Chacun des soldats se trouve au centre d'un cercle de souffrance qui va de ses proches à toute sa sociabilité, entre travail, militantisme, pratiques religieuses ou festives. Les ondes concentriques deviennent après la guerre mémoire et deuil : des proches à l'Etat, toute une série d'ensembles, du plus intime au plus officiel, de la femme en pleurs au préfet inaugurant un monument aux morts, disent la prolongation infinie des détresses. En effet, les différentes sociétés belligérantes ont été touchées par les deuils intenses : car ce sont des morts jeunes, des morts violentes à travers des mutilations sans précédent, des morts absents pour des familles privées des corps de leurs proches, d'où l'invention du culte du soldat inconnu, sur une tombe de substitution. Le temps du deuil fut d'autant plus compliqué et prolongé qu'aucun accord ne se fit sur le sens de la guerre au lendemain de l'armistice : le consentement à la guerre était adossé à un millénarisme d'espérance en une humanité neuve que l'on peut apparenter à un véritable « mythe de croisade » (Alphonse Dupront). Mais le conflit provoqua ensuite un rejet profond, à la mesure de ce qu'avait été la force de l'attente eschatologique initiale, déçue.

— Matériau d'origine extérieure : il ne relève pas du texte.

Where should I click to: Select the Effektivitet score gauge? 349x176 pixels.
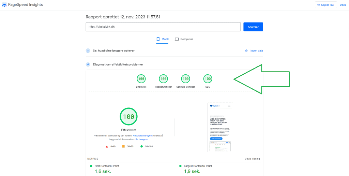point(141,79)
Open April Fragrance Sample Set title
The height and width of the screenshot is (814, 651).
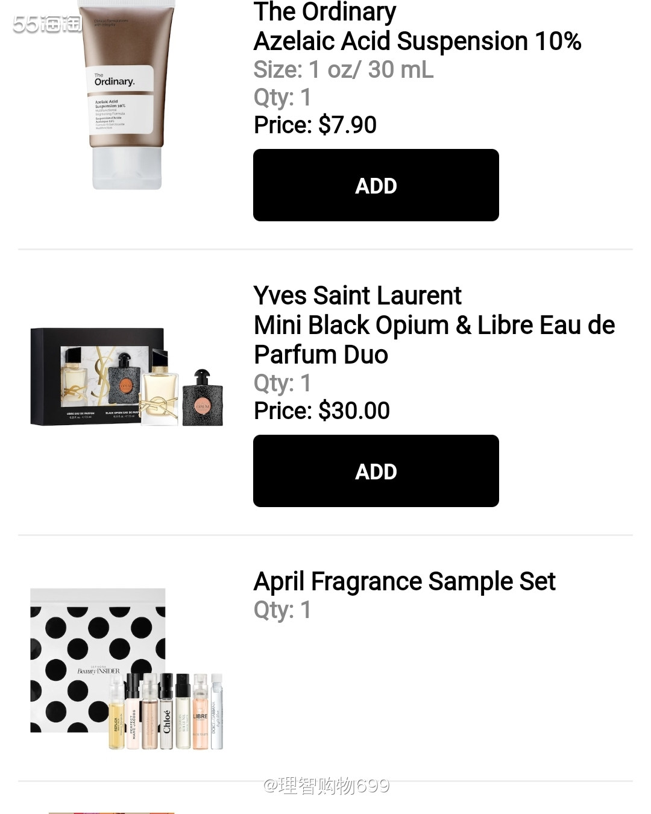tap(404, 581)
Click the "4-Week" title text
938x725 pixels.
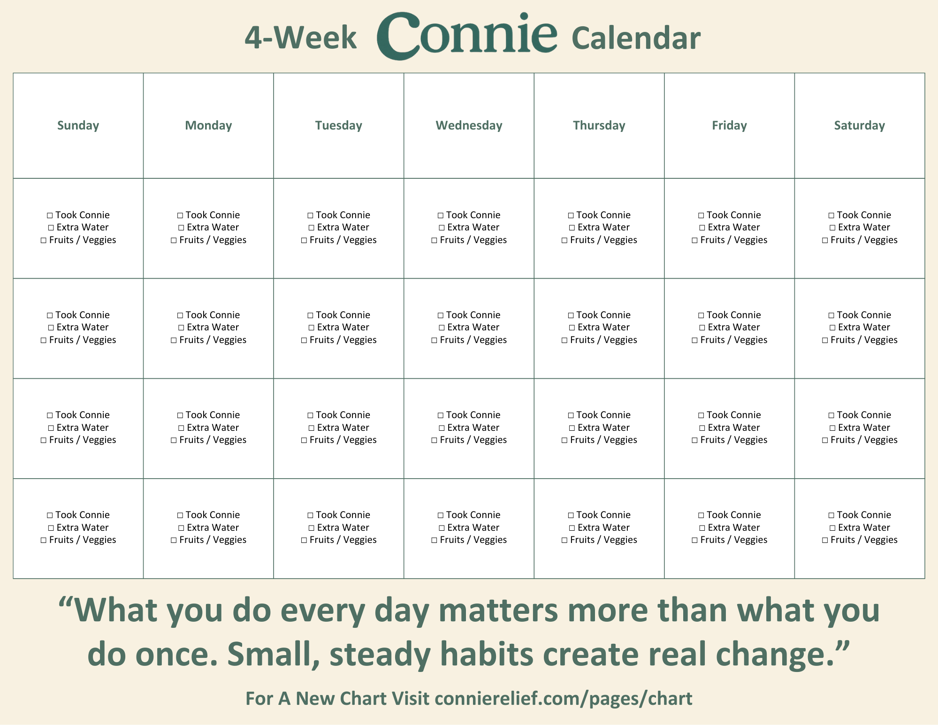300,38
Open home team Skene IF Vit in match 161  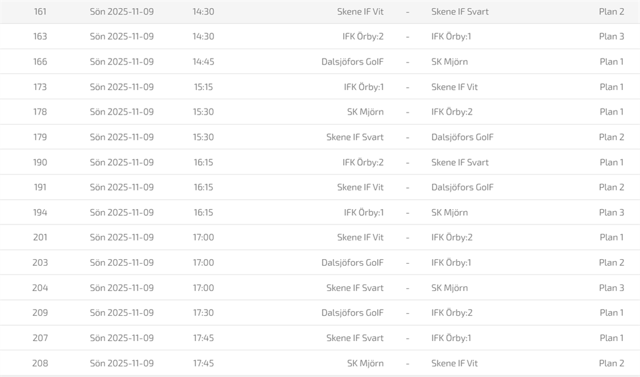coord(360,12)
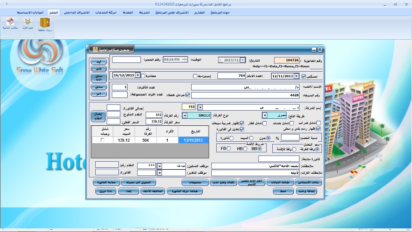412x232 pixels.
Task: Toggle the إستراحة checkbox
Action: click(x=195, y=76)
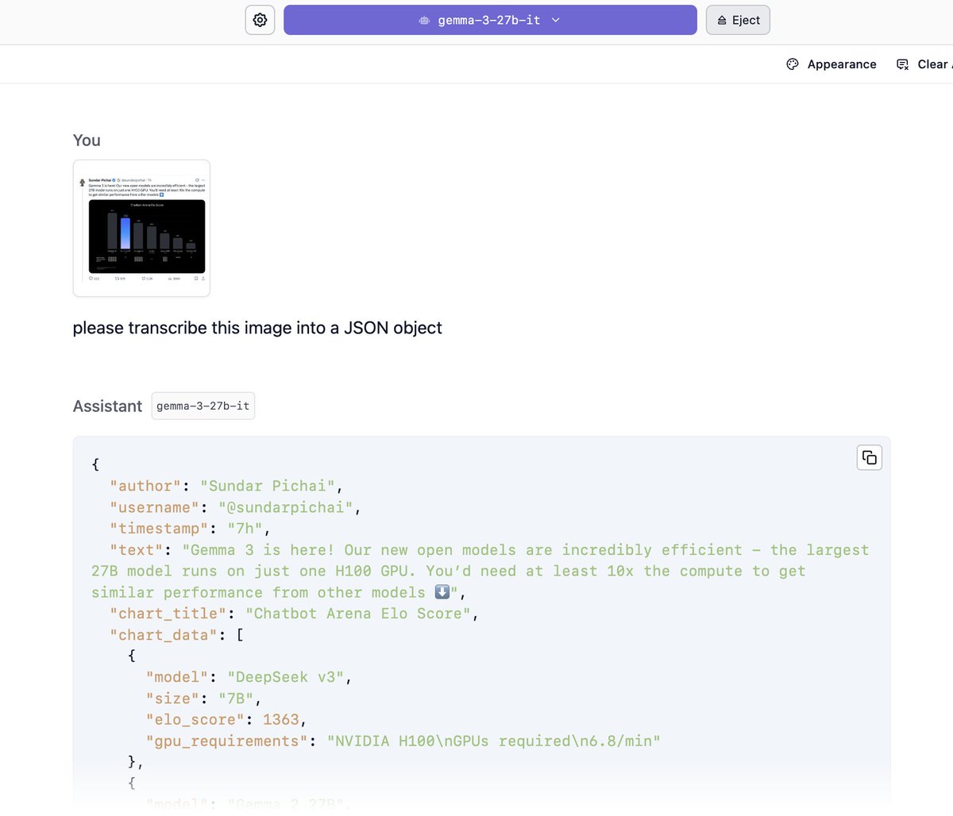Click the gemma-3-27b-it badge beside Assistant
The height and width of the screenshot is (816, 953).
[203, 406]
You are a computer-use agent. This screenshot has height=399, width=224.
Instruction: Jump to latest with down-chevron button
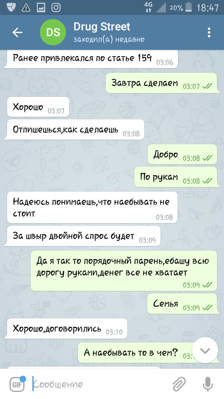point(205,350)
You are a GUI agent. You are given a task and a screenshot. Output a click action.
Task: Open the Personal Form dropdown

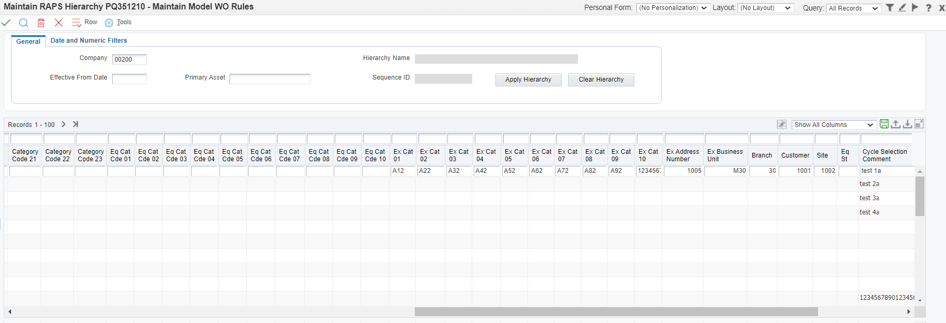point(673,8)
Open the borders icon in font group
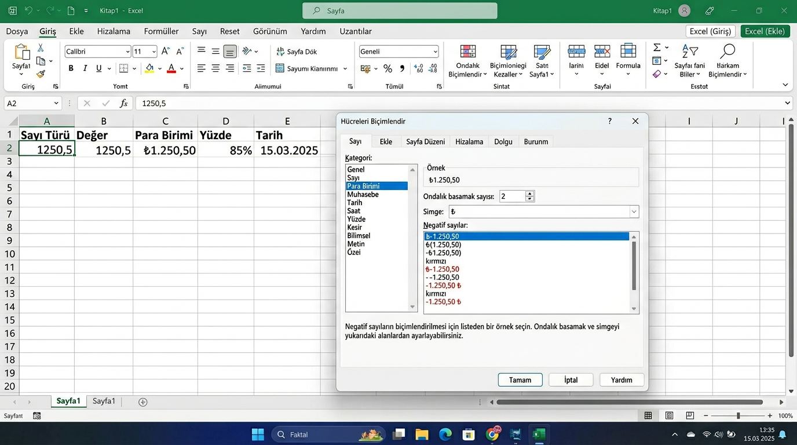The width and height of the screenshot is (797, 445). 123,68
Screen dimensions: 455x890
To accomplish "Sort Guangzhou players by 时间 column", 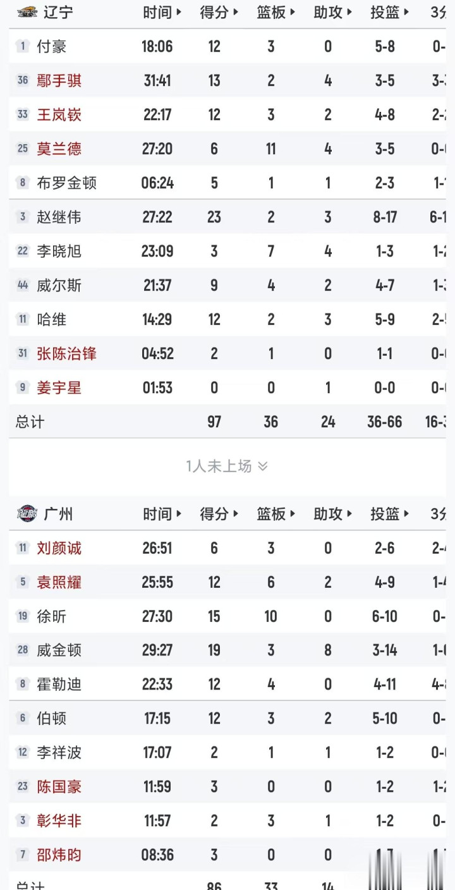I will pyautogui.click(x=162, y=514).
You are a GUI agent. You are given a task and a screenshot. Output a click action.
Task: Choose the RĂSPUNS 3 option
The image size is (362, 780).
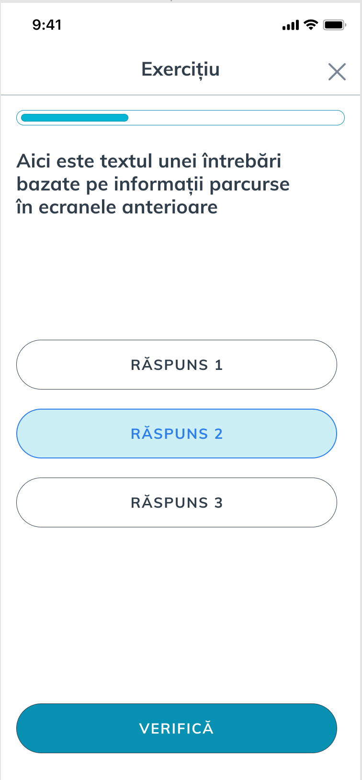[x=177, y=502]
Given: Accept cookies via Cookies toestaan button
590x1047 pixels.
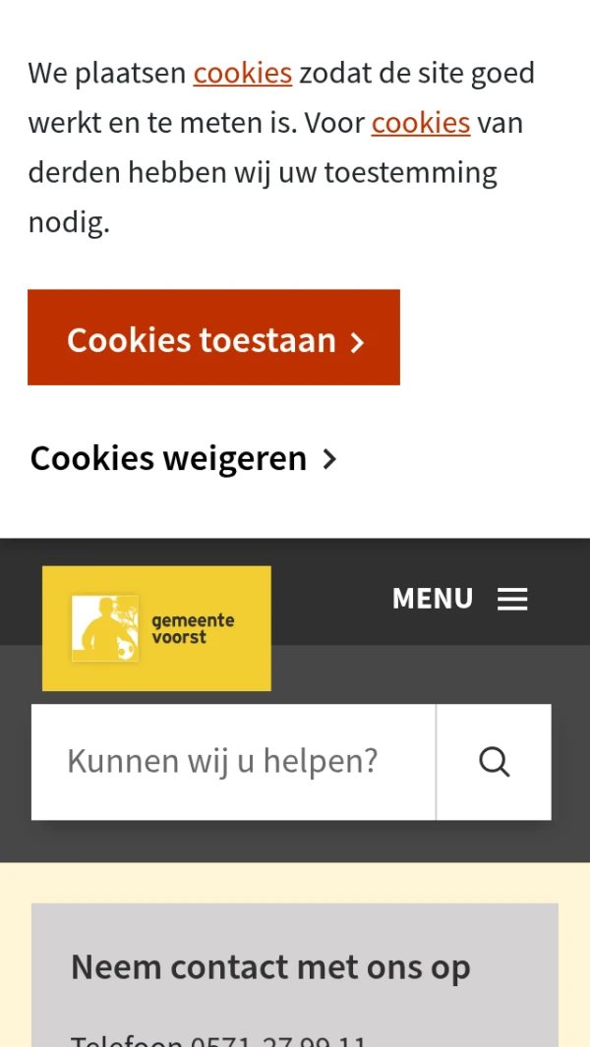Looking at the screenshot, I should [213, 337].
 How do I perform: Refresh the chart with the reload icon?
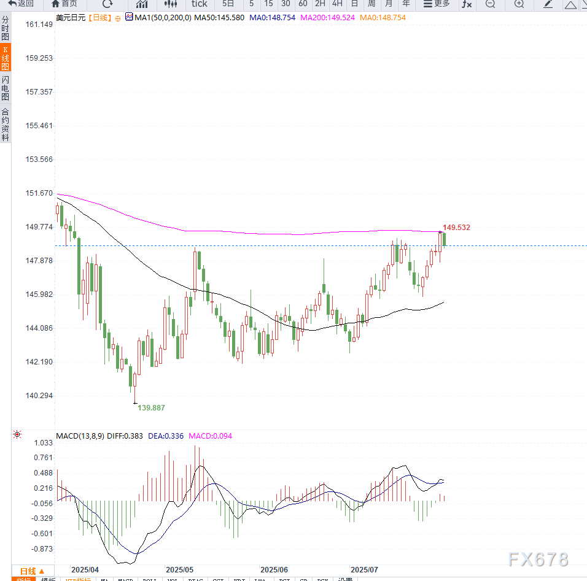[107, 4]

Après la guerre, l'idéologie pacifique, voire pacifiste - celle de la « der des der » - l'a largement emporté : l'horreur de l'ennemi s'est transformée en horreur de la guerre. Depuis les années vingt on ne comprend presque plus la dialectique entre souffrance et acceptation, probablement par culpabilisation des anciens combattants d'avoir trop consenti à ce qui semble de plus en plus impensable, faire la guerre, tuer.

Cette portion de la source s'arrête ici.